(Note UPDATED config)
Ya, if you are using the CPU it may slowdown quick.
This may be a bit huge and overcomplicated, on this host I am running it on a AMD Ryzen 7 5700G so that I can use the APU to dedicate the 3090.
podman run --device nvidia.com/gpu=all -d -v llama_qwen3.6mpt:/root/.cache -p 8080:8080 local/llama.cpp:full-cuda --server \
-hf unsloth/Qwen3.6-27B-MTP-GGUF:UD-Q4_K_XL \
-ngl 99 \
--ctx-size 131072 \
--no-mmproj-offload \
--no-context-shift \
--kv-unified \
--spec-type draft-mtp \
--spec-draft-n-max 6 \
--spec-draft-p-min 0.75 \
-fa on --jinja --no-mmap \
--cache-ram -1 \
--no-warmup -np 1 \
-n 32768 \
--cache-type-k q8_0 \
--cache-type-v q8_0 \
--temp 0.6 \
--min-p 0.00 \
--top-k 20 \
--top-p 0.95 \
--presence-penalty 0.0 \
--repeat-penalty 1.05 \
--fit off \
--reasoning on \
--chat-template-kwargs '{"preserve_thinking":true}' \
--prio 3 \
--poll 100 \
--port 8080 \
--host 0.0.0.0
I am just building the container with: podman build -t local/llama.cpp:full-cuda --target full -f .devops/cuda.Dockerfile .
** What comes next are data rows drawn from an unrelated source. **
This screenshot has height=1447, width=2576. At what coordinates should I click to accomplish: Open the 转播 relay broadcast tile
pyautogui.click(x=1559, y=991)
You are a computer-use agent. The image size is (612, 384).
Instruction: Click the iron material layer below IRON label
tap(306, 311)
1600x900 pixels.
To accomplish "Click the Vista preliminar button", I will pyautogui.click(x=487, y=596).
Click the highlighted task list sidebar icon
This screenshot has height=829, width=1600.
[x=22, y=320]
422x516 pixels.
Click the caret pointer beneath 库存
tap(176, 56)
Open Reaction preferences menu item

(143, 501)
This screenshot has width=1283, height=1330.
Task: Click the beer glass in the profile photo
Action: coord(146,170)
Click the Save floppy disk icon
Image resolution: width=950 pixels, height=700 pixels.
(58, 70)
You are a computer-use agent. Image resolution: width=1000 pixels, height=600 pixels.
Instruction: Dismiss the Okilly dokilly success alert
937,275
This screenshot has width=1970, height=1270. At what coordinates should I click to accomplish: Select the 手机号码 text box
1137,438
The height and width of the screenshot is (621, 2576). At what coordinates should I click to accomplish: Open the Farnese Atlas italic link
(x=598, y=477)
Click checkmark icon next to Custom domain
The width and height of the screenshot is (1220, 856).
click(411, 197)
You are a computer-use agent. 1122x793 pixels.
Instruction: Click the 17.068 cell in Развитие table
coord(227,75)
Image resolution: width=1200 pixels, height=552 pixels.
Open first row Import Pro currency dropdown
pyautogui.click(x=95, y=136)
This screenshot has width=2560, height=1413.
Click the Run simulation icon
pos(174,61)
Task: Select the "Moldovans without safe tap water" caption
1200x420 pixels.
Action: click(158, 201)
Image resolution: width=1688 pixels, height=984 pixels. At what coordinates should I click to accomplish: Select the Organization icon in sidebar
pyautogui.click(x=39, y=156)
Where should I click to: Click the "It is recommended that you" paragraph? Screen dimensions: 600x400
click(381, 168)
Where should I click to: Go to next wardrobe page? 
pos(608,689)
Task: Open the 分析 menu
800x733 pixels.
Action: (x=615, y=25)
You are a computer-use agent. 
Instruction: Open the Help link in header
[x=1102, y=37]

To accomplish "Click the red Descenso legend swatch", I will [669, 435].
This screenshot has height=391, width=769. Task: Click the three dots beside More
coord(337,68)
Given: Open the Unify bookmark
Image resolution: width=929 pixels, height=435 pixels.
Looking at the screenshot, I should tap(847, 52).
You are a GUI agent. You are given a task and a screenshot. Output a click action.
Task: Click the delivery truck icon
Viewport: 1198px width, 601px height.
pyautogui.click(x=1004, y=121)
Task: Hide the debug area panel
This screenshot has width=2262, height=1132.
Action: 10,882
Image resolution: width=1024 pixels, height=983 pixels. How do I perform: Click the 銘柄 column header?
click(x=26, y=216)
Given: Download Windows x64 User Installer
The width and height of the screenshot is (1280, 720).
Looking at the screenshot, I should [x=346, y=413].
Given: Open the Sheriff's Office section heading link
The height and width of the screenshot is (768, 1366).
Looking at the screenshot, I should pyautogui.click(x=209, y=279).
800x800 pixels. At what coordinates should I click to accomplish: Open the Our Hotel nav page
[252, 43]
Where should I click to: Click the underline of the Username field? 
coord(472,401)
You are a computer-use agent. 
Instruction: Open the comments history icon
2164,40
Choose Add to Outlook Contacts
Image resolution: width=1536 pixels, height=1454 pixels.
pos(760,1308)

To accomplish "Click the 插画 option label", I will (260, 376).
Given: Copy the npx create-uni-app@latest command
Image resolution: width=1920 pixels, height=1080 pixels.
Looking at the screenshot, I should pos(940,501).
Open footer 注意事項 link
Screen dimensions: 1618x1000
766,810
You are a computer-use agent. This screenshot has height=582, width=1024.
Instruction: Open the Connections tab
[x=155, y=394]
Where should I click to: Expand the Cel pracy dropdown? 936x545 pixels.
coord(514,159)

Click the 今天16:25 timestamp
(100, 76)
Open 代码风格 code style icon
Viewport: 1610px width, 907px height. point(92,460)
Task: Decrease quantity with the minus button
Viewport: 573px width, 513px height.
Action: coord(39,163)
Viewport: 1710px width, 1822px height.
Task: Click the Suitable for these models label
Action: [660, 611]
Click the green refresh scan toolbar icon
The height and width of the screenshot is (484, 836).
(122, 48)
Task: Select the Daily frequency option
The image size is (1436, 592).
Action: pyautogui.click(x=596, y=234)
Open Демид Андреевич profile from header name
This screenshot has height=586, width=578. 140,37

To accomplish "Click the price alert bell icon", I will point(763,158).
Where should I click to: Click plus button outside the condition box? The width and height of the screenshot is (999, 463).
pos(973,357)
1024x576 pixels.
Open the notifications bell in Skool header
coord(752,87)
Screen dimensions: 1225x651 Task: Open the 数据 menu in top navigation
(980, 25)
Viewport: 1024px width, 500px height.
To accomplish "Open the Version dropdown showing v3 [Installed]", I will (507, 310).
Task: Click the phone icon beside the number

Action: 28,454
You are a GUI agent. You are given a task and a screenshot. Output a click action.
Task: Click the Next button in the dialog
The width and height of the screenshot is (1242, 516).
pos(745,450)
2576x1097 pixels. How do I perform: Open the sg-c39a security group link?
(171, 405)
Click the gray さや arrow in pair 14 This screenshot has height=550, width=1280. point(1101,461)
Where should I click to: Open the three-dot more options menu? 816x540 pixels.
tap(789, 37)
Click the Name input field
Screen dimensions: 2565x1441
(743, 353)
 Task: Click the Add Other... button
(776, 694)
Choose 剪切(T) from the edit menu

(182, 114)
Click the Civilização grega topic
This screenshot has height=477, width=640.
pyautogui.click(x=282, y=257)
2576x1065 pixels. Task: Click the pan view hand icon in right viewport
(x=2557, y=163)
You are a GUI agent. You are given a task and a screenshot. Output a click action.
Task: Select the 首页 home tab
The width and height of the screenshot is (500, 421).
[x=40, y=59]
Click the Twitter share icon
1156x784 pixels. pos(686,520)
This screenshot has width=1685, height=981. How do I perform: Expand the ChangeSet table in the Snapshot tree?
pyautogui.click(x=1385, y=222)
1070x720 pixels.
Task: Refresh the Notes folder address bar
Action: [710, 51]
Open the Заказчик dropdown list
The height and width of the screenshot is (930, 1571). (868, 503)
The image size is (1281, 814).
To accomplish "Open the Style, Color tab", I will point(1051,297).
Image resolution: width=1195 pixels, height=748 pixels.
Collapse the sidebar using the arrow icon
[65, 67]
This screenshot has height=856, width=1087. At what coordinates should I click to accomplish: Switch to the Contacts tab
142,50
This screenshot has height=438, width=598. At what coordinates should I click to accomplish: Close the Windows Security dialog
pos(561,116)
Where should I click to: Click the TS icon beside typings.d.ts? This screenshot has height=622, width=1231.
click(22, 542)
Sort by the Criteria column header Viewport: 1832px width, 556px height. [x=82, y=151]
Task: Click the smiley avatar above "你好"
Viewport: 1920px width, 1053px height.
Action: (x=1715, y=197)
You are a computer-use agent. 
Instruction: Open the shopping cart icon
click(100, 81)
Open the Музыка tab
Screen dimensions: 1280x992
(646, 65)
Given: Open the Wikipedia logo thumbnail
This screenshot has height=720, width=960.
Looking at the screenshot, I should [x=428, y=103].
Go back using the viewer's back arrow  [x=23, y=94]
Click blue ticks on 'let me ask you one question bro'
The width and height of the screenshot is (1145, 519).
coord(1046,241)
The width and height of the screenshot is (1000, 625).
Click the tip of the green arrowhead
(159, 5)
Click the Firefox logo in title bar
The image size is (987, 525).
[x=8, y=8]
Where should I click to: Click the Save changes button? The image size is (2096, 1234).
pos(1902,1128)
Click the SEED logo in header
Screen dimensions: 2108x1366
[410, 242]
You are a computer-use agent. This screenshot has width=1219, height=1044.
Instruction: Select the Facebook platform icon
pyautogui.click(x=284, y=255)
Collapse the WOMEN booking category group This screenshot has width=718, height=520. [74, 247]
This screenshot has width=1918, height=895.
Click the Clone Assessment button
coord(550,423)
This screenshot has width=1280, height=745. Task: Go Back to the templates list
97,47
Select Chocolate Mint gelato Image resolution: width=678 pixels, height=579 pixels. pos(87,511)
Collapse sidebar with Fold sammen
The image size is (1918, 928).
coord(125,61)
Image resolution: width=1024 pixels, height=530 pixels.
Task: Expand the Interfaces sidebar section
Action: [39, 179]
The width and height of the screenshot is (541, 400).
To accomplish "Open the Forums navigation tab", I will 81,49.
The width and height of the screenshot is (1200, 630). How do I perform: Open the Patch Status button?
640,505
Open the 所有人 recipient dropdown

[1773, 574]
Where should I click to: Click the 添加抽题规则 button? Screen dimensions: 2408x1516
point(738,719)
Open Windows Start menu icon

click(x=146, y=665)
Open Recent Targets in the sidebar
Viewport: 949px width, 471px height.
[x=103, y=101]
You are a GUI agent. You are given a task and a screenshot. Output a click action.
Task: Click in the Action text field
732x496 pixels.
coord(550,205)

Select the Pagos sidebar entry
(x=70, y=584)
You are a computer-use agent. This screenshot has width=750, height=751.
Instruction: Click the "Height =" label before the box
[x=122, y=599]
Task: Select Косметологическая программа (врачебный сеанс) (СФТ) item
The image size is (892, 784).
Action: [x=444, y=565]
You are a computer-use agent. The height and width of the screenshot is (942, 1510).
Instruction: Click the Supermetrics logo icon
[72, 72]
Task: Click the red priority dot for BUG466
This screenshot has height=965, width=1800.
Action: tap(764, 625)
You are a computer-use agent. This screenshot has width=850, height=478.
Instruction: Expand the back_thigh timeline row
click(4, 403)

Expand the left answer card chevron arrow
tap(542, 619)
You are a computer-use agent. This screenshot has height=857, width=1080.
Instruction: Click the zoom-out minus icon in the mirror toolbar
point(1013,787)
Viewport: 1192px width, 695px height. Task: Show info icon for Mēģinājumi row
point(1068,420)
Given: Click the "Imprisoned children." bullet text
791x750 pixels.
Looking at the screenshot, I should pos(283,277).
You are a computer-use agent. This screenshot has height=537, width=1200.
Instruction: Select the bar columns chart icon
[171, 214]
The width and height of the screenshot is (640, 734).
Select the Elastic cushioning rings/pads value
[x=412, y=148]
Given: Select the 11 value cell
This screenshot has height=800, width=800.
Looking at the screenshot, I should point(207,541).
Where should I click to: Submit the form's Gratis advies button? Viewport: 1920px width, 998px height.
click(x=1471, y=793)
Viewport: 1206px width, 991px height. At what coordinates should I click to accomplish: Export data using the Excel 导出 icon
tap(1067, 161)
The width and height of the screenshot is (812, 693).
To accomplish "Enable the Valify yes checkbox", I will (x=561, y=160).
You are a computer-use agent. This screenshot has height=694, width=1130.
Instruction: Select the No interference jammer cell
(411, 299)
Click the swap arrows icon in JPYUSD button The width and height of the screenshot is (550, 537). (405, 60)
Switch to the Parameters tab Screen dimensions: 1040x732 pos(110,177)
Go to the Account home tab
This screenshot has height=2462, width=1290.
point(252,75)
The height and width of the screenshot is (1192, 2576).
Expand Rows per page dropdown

And here is the logs from a 'make me a flappy bird program in python' webui prompt. prompt eval time = 105.86 ms / 19 tokens ( 5.57 ms per token, 179.47 tokens per second)
eval time = 100549.41 ms / 4608 tokens ( 21.82 ms per token, 45.83 tokens per second)
total time = 100655.28 ms / 4627 tokens
draft acceptance rate = 0.47215 ( 3408 accepted / 7218 generated)
I am down to ~25.54 t/s with a 95% full context.